Saying Goodbye
February 28, 2020
Saying goodbye has always been the hardest thing for me to do. Learning to live on, knowing you would want me to keep my head up, gives me the strength I need to keep going.
Soon I am going to be saying goodbye to the one person who has always been there for me. The one person I could tell everything too. The one person that knew how to cheer me up. She has been a major impact in my life, and has been more of a grandparent to me than all of mine combined.
Last month my great-grandma was told her liver was failing. They then told us that she had pancreatic cancer, and that she would not make it to her next birthday. This news broke my heart. Someone I have known my whole life, laughed with for sixteen years, cried with, has seen all of my imperfections, and told me everything would be okay.

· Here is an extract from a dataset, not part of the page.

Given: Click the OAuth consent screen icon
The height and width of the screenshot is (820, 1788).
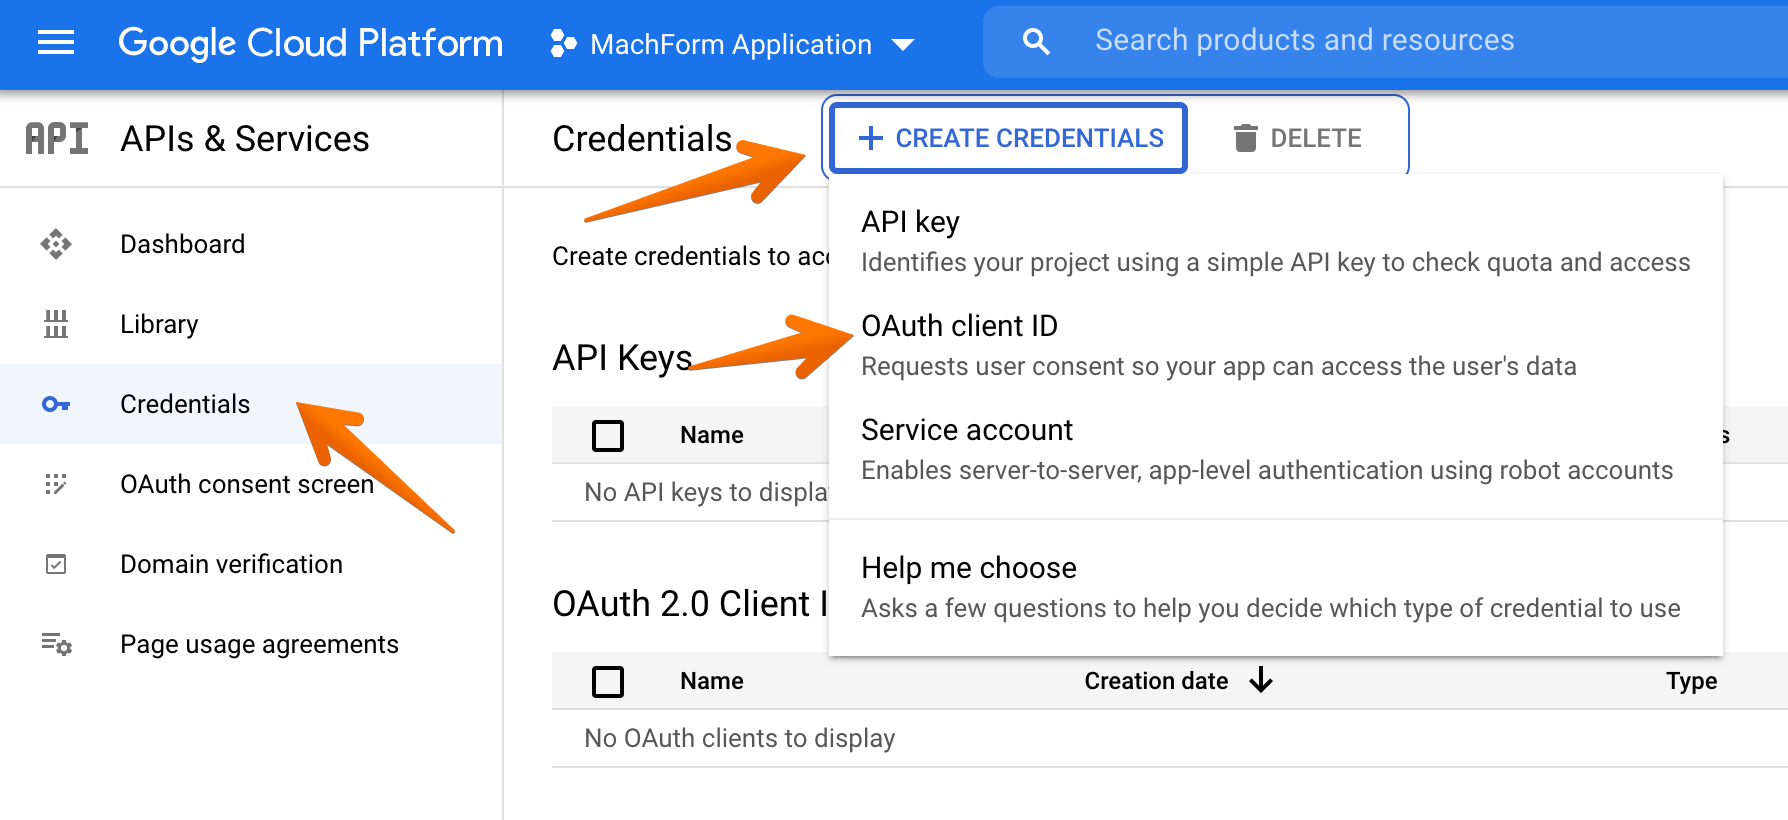Looking at the screenshot, I should click(56, 484).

Everyday I go and visit her, not knowing what to expect. Some days she is asleep, and I do not want to wake her, so I just tell her I love her and leave. Other days, she is awake and tells me that everything is going to be okay and that no matter what, she loves me.
Part of me wants to let go, because I know I will eventually have to. The other part wants her to be here forever. I am learning to accept that she needs peace. I never understood how big of an impact she has had on my life until I couldn’t go see her everyday. A ton of people do not live ninety-two years old, and it is so crazy to think about all of the things she has witnessed and lived through. All of the things she has taught me, all of the stories she told, will never leave me.
I am so thankful that I have been able to spend my life getting to know you, Gladys. You will forever be in my heart and my mind.